A friend of Panschar’s, who was at the bar when the code enforcement officer came by, was unsure what the officer was asking.

“At first [Bushey] gave me his card,” says Jon Jaccard, 21. “He didn’t even say his name.

“I said, ‘Can I help you with something?’

” ‘The women have to have tops.’

“I looked around. ‘What women?’

” ‘I need tops on the women outside by the end of this weekend.’ “

The club put duct tape over the nipples until Lindsay could paint a blouse over them. Turns out one city code, the sign ordinance, dictates that a business can’t advertise a product that is not available within.

Outside the bar, in more refined environs such as college campuses and government offices, the debate whispers on.

“A topless female is not an accurate depiction of what’s offered inside,” says Frady. “[The sign] came into compliance the minute they dressed her up.”

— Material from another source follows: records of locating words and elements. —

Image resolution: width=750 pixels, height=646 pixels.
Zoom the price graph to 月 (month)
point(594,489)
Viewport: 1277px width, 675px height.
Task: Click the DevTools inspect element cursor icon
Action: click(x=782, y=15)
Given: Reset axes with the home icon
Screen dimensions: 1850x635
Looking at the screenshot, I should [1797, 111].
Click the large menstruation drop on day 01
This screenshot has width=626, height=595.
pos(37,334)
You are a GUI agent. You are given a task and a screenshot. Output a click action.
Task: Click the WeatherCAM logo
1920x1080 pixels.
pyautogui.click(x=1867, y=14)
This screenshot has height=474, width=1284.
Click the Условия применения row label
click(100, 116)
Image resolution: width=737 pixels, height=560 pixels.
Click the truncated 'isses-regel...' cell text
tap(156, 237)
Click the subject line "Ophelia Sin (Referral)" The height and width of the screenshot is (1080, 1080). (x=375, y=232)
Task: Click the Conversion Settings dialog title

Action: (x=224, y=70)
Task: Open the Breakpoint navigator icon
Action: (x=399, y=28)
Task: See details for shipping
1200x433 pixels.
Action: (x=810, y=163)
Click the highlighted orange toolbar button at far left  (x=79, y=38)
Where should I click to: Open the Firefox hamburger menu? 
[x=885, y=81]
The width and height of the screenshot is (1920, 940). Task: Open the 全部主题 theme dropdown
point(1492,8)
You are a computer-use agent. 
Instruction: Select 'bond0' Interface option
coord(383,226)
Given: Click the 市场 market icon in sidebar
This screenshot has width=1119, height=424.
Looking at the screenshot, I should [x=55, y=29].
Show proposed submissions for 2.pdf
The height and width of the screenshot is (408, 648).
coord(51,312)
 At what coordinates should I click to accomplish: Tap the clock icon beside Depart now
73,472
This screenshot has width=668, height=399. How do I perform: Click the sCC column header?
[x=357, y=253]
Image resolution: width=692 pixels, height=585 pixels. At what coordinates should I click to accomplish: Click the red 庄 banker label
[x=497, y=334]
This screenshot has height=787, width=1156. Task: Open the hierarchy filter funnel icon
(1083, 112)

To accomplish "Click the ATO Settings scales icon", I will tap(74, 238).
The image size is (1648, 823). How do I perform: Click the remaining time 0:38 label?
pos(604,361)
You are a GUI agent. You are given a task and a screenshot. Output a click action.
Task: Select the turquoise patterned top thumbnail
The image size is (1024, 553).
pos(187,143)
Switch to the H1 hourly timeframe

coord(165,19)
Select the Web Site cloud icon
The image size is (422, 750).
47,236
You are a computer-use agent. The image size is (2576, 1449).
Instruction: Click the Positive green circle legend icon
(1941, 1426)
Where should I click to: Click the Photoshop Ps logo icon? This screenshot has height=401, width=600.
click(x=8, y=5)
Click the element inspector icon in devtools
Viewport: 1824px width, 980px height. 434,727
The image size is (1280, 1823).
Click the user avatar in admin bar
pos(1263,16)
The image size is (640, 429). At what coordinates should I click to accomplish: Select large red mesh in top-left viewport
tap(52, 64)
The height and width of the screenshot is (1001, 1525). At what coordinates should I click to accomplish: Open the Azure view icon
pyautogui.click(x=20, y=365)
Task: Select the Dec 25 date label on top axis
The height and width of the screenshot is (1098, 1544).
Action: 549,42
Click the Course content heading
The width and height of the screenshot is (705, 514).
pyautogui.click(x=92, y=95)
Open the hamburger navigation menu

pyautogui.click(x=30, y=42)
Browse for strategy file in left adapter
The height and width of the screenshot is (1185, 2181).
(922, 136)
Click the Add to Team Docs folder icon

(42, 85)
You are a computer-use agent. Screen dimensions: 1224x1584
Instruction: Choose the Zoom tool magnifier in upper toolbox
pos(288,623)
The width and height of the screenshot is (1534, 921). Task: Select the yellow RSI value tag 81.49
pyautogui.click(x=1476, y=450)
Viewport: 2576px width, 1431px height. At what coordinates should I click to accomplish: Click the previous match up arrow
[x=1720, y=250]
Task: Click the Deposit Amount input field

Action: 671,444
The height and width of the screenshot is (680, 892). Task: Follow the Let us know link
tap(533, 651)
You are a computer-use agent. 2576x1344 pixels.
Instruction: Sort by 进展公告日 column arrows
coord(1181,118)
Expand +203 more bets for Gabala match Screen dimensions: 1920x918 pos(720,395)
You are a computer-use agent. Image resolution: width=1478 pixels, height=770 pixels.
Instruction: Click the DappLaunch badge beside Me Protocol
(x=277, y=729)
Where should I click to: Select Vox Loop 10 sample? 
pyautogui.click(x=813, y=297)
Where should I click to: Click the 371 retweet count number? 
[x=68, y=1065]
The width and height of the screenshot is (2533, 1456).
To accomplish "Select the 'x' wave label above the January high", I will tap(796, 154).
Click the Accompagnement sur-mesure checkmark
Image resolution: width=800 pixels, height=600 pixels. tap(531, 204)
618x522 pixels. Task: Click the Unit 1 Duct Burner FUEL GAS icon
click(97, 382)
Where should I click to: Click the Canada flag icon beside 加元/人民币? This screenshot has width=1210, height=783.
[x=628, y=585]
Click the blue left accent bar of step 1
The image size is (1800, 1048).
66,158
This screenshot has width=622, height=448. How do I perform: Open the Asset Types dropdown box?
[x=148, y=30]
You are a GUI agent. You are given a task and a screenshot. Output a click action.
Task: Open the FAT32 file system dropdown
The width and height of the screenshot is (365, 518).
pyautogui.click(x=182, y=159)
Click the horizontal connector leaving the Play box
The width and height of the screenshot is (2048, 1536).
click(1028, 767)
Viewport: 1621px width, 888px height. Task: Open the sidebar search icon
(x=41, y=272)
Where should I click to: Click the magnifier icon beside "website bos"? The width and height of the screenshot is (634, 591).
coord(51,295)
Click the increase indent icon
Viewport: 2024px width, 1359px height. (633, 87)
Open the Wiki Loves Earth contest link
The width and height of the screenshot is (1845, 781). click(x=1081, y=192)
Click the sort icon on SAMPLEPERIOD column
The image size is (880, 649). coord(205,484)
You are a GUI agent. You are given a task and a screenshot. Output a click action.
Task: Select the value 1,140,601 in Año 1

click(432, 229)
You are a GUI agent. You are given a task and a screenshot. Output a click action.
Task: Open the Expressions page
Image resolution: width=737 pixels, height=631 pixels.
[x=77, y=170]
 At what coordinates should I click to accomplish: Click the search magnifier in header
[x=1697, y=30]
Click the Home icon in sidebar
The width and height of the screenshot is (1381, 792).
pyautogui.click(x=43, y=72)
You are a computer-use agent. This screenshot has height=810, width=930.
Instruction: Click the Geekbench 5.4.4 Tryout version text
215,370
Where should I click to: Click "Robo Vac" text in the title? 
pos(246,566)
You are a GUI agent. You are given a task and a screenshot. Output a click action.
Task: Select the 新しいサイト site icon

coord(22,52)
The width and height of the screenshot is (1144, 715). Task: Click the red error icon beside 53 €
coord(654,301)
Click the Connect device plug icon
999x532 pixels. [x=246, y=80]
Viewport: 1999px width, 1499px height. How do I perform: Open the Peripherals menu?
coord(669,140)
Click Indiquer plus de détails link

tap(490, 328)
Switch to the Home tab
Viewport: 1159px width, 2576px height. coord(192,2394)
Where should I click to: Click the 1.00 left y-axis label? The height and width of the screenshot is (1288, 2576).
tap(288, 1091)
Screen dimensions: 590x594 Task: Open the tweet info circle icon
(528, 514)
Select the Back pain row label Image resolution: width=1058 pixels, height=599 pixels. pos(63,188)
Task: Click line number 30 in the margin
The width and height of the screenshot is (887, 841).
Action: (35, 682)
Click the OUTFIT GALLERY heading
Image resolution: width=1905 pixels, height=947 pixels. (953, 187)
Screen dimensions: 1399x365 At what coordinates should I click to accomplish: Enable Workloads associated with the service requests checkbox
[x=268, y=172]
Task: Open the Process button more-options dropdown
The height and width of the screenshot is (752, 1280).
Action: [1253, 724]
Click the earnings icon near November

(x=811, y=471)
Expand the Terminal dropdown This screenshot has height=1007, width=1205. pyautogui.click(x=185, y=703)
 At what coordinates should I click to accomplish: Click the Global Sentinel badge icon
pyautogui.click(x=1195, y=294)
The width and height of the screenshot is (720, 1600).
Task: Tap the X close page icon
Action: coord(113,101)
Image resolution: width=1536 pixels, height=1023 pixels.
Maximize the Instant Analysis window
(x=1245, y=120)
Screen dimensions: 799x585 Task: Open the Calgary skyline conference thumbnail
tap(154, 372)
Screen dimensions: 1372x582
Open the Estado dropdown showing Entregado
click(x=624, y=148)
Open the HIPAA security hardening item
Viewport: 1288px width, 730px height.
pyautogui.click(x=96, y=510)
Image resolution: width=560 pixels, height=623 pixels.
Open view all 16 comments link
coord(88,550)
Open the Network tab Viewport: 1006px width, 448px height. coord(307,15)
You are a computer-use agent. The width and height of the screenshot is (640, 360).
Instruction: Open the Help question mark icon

Allen Lichtenstein, an American Civil Liberties Union attorney in Las Vegas, is beyond incredulous and can’t stop laughing.

“Creative,” he says. “Absurd, however. Whenever governments want to engage in censorship, they will invariably say it’s not about the First Amendment.”

He poses a hypothetical: A French restaurant has a painting of the Eiffel Tower, but inside you don’t find the Eiffel Tower—is this a code violation?

Frady was once the editor of the Nevada Appeal. As an ex-newspaperman, he makes it clear that he deals in facts, not what-ifs. “I’d have to see it,” he says. “Every case is different.”

“Let’s deal with the reality,” Lichtenstein says. “No one thought it was an adult club. Some abstract breasts offended someone’s sensibilities, and the city came up with a lame excuse that wouldn’t withstand scrutiny.”

“The sad thing about the story is that a private enterprise was intimidated by government bureaucracy instead of testing its First Amendment rights,” says Richard Siegel, president of the ACLU of Nevada.

“Our message is to the larger artistic community of Nevada. The ACLU stands ready and has the resources necessary to defend artists, whether commercial, aesthetic or political.”

If anyone thinks the government is attempting to restrict their rights, he says, “the first thing they should do is contact the ACLU.”

“Our code enforcement officers work hard to gain voluntary compliance,” Frady says.

By that measure, Jim Bushey did his job well.

Back at the West Second Street Bar, Lindsay’s voice is a lullaby. He downs a nip of gin.

“I can cover [the breasts]," he says, "but that won’t change the problem."